**What to work on**
In the data that follows, every line containing the word "will" should be returned.

[Collected data]
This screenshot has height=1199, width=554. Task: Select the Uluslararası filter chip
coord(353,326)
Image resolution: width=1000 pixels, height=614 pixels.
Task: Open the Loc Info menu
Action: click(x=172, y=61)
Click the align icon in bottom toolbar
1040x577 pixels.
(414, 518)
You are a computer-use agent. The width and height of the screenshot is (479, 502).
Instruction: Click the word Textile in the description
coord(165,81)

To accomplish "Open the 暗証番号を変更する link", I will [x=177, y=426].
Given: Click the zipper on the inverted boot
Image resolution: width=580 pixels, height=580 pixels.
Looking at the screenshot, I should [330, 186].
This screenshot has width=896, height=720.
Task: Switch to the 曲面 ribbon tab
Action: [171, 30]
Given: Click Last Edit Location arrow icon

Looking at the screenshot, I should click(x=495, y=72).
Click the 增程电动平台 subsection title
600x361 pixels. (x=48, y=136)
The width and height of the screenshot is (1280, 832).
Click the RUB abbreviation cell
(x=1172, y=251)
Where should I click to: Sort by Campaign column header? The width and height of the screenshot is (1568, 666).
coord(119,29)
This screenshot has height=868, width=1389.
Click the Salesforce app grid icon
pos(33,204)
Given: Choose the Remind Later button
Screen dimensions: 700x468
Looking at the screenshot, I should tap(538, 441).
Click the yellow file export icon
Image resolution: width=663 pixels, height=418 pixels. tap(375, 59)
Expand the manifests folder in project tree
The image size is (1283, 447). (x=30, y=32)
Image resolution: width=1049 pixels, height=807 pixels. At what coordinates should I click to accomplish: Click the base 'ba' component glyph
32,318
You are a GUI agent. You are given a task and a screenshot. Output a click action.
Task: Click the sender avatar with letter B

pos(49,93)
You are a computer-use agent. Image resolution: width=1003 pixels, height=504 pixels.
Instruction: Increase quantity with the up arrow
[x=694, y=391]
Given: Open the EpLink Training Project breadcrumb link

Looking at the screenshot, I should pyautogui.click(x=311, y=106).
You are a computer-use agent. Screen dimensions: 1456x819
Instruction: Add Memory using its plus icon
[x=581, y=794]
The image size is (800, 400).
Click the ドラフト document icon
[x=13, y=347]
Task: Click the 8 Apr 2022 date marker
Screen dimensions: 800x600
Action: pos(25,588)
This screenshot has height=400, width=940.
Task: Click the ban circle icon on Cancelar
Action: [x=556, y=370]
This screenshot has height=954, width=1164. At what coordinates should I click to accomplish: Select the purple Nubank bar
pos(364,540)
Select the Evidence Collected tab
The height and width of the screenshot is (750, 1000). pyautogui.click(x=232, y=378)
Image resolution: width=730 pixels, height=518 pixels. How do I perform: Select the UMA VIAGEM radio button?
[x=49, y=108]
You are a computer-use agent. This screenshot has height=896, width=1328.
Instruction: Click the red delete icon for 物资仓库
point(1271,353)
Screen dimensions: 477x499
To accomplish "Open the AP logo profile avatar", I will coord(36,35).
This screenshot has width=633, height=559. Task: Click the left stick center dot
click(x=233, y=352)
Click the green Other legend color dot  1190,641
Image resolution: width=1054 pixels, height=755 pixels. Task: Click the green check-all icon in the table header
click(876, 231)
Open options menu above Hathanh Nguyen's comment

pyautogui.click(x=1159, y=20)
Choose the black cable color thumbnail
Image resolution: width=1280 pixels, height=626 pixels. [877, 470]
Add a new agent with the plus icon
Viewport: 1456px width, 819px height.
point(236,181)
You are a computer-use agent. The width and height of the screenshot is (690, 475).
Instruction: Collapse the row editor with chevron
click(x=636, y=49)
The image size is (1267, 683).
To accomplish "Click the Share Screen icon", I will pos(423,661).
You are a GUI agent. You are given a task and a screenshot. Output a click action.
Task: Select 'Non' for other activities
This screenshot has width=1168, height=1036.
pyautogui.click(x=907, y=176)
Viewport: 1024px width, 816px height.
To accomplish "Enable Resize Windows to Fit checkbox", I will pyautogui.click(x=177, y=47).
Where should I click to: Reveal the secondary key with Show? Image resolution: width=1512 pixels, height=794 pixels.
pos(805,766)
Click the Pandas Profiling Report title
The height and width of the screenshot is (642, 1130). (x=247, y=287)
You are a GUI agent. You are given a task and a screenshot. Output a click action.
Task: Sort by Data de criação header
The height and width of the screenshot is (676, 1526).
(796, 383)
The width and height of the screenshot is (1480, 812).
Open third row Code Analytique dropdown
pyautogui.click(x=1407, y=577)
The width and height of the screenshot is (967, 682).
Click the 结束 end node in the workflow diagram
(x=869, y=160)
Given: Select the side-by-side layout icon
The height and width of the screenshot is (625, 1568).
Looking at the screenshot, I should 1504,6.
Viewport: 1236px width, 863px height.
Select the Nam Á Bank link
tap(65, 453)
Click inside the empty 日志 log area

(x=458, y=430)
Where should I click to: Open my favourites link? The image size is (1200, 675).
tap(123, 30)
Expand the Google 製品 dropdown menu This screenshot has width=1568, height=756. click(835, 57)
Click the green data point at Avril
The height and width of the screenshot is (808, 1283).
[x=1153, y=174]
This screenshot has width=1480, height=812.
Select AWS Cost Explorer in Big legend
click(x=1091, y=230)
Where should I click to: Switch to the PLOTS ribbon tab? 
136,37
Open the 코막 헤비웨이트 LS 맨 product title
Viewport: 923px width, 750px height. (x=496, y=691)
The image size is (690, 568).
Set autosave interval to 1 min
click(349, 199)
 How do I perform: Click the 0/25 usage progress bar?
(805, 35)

**Response for this exercise**
To accomplish "Open the 暗証番号を変更する link", I will [x=177, y=426].
To accomplish "Open the AP logo profile avatar", I will coord(36,35).
To accomplish "Click the Share Screen icon", I will pos(423,661).
To accomplish "Enable Resize Windows to Fit checkbox", I will pyautogui.click(x=177, y=47).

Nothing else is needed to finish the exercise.